By the time of the Second Confiscation Act, however, slaves increasingly took the war into their own hands and simply left their owners. Northern religious groups, most famously the American Missionary Association, were already sending teachers and supplies to the temporary villages and camps that sprouted wherever the Union army settled. The fact of freedom preceded the law of emancipation. And saving the Union still trumped the liberation of four million slaves.

General George B. McClellan conceived of himself as the blue-eyed salvation of the Union. His men loved him as they would love no other commander throughout the war, despite a fatal flaw: he did not like to fight. Or maybe because of that flaw. There is no gainsaying his brilliance in taking a broken army after the Bull Run disaster in July 1861 and drilling it into an effective fighting force. As much as his men loved him, McClellan loved them back. With all that love, sending them to battle proved too much.
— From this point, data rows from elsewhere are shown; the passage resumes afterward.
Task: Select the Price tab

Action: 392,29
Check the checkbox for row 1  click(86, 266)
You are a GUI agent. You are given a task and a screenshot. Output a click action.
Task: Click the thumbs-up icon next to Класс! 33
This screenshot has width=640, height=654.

By March 1862, Union forces appeared poised to deliver a knockout blow to the Confederacy. The Rebels had not won an important engagement since Bull Run in July 1861. The federal armies in the West had racked up impressive victories. It remained for McClellan's 130,000-man army to move in the East against Confederate General Joseph Johnston. Destroy Johnston's army, capture Richmond, end the rebellion.

On April 4, McClellan and his Army of the Potomac began their march up the peninsula formed by the York and James rivers. Their objective was Richmond. Secretary of War Edwin Stanton, so confident that the demise of the Confederacy was imminent, closed his department's recruiting offices. Standing between McClellan and Richmond were fifteen thousand Confederate troops protected in part by “Quaker guns”—logs painted black to resemble cannon. The sight of these “weapons” spooked McClellan into believing a much more substantial Confederate force lurked somewhere in the vicinity, so he proceeded cautiously, as if a Rebel regiment hid behind every tree between the coast and Richmond. In a month's time, he had made it only as far as Williamsburg, all the time pleading for more troops to confront an impossibly huge Confederate war machine.

Lincoln noted sarcastically that if he increased McClellan's force by an additional three hundred thousand men, the Confederate army would suddenly triple in size in the general's estimate. He implored his general: “I think it is the precise time for you to strike a blow. By delay the enemy will relatively gain upon you—that is, he will gain faster, by
fortifications
and
reinforcements
, than you can by reinforcements alone.” McClellan continued to stall. In the meantime, Jefferson Davis ordered the first draft in American history. McClellan continued to move ponderously up the peninsula toward Richmond like Hannibal's elephants crossing the Alps. Spring rains turned the roads to mud, sometimes up to soldiers' knees, and sank heavy artillery. While McClellan waded, Confederate General Joseph Johnston's army grew to ninety thousand men.
10

Walker Freeman, a private in Johnston's army, sat in a downpour outside of Richmond waiting orders to move on fortified Union positions. His brother had been killed at Bull Run. Walker took up the cause for his family. He wanted to end the war as badly as any soldier on the other side. Destroy McClellan's army and he would go home in peace, a citizen of a new nation. He would get that chance. Two corps of McClellan's troops had crept to within five miles of the Confederate capital. President Davis decided that was close enough and ordered Johnston, who was as reluctant as McClellan to engage his enemy, to attack before federal forces had an opportunity to consolidate.